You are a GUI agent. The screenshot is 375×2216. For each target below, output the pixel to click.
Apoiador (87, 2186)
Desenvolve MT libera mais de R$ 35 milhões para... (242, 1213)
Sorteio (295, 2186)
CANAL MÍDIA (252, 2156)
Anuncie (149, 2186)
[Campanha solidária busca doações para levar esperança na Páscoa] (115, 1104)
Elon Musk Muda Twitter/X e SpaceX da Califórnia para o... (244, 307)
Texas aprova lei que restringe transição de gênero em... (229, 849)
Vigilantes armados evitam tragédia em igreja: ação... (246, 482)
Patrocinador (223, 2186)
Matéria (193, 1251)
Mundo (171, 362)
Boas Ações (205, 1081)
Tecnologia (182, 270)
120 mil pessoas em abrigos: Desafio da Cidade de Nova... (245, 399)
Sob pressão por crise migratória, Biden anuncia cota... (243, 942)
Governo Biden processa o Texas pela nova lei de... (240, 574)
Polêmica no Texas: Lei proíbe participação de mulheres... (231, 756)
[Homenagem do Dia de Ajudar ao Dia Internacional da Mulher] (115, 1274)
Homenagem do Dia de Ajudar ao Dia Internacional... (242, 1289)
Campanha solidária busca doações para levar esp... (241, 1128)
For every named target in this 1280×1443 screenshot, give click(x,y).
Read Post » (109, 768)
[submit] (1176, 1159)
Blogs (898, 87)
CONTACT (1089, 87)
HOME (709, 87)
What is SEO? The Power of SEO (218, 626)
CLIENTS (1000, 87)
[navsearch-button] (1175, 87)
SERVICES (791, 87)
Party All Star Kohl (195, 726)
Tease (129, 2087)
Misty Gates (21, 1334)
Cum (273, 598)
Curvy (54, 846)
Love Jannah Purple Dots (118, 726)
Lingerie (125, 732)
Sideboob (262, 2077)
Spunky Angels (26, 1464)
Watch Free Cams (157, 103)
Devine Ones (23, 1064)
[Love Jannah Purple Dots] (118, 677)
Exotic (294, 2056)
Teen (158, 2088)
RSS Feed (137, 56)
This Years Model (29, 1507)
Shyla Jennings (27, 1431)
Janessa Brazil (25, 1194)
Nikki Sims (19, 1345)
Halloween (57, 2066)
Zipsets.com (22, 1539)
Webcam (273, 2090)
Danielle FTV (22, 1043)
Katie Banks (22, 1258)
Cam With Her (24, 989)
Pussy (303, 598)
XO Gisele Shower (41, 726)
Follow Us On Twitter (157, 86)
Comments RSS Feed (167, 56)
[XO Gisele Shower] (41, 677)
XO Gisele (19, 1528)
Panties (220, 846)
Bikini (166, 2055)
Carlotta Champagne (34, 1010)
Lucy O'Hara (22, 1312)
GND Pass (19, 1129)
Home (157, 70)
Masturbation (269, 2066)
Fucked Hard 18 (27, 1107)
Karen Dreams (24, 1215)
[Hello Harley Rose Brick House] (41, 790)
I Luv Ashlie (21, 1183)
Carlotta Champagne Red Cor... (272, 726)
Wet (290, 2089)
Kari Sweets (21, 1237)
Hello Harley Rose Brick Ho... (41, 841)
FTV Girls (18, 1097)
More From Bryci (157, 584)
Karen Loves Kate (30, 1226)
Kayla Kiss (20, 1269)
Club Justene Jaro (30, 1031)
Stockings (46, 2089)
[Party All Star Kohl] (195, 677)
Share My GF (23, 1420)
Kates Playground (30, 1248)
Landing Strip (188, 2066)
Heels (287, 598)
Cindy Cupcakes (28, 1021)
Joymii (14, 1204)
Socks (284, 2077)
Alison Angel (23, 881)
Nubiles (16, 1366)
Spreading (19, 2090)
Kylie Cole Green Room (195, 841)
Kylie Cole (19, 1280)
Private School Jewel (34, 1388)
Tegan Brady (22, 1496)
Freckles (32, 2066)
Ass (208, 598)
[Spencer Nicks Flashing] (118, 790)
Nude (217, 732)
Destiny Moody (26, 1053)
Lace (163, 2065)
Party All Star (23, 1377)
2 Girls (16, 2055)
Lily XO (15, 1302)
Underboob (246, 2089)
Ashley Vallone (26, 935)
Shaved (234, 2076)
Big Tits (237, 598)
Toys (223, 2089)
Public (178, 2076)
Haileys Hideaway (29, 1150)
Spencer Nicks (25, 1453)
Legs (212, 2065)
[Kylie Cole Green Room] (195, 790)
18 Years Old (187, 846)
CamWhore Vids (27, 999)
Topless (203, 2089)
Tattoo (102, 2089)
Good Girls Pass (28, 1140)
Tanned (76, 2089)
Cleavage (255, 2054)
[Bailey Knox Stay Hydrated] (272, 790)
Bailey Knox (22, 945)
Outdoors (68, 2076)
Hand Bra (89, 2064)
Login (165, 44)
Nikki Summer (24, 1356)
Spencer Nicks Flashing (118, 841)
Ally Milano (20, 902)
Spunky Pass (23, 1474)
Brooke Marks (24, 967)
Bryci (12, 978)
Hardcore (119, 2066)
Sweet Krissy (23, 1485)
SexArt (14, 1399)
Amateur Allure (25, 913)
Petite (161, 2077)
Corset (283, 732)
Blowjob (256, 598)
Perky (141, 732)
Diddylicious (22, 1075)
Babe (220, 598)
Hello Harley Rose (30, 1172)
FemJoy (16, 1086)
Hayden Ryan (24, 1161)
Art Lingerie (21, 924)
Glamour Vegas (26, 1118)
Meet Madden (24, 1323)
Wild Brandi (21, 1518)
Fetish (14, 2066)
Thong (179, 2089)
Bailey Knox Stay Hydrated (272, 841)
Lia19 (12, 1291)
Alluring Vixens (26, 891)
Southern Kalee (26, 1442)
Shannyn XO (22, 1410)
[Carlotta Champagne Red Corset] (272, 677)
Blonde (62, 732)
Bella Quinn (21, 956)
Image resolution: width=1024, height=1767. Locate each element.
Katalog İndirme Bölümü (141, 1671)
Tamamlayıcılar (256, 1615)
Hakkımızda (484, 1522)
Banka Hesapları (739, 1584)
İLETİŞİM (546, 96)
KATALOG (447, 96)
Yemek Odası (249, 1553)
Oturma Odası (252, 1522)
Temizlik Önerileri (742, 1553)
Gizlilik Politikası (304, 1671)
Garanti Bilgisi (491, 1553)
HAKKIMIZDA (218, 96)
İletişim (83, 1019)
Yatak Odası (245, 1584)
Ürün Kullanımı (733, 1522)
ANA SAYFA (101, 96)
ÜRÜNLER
···
Reproduce, character for character, only the lines of the preceding data that start at the line with "Webcam (273, 2090)" and end at the line with "Ashley Vallone (26, 935)", both included.

== WRITTEN SOLUTION ==
Webcam (273, 2090)
Danielle FTV (22, 1043)
Katie Banks (22, 1258)
Cam With Her (24, 989)
Pussy (303, 598)
XO Gisele Shower (41, 726)
Follow Us On Twitter (157, 86)
Comments RSS Feed (167, 56)
[XO Gisele Shower] (41, 677)
XO Gisele (19, 1528)
Panties (220, 846)
Bikini (166, 2055)
Carlotta Champagne (34, 1010)
Lucy O'Hara (22, 1312)
GND Pass (19, 1129)
Home (157, 70)
Masturbation (269, 2066)
Fucked Hard 18 (27, 1107)
Karen Dreams (24, 1215)
[Hello Harley Rose Brick House] (41, 790)
I Luv Ashlie (21, 1183)
Carlotta Champagne Red Cor... (272, 726)
Wet (290, 2089)
Kari Sweets (21, 1237)
Hello Harley Rose Brick Ho... (41, 841)
FTV Girls (18, 1097)
More From Bryci (157, 584)
Karen Loves Kate (30, 1226)
Kayla Kiss (20, 1269)
Club Justene Jaro (30, 1031)
Stockings (46, 2089)
[Party All Star Kohl] (195, 677)
Share My GF (23, 1420)
Kates Playground (30, 1248)
Landing Strip (188, 2066)
Heels (287, 598)
Cindy Cupcakes (28, 1021)
Joymii (14, 1204)
Socks (284, 2077)
Alison Angel (23, 881)
Nubiles (16, 1366)
Spreading (19, 2090)
Kylie Cole Green Room (195, 841)
Kylie Cole (19, 1280)
Private School Jewel (34, 1388)
Tegan Brady (22, 1496)
Freckles (32, 2066)
Ass (208, 598)
[Spencer Nicks Flashing] (118, 790)
Nude (217, 732)
Destiny Moody (26, 1053)
Lace (163, 2065)
Party All Star (23, 1377)
2 Girls (16, 2055)
Lily XO (15, 1302)
Underboob (246, 2089)
Ashley Vallone (26, 935)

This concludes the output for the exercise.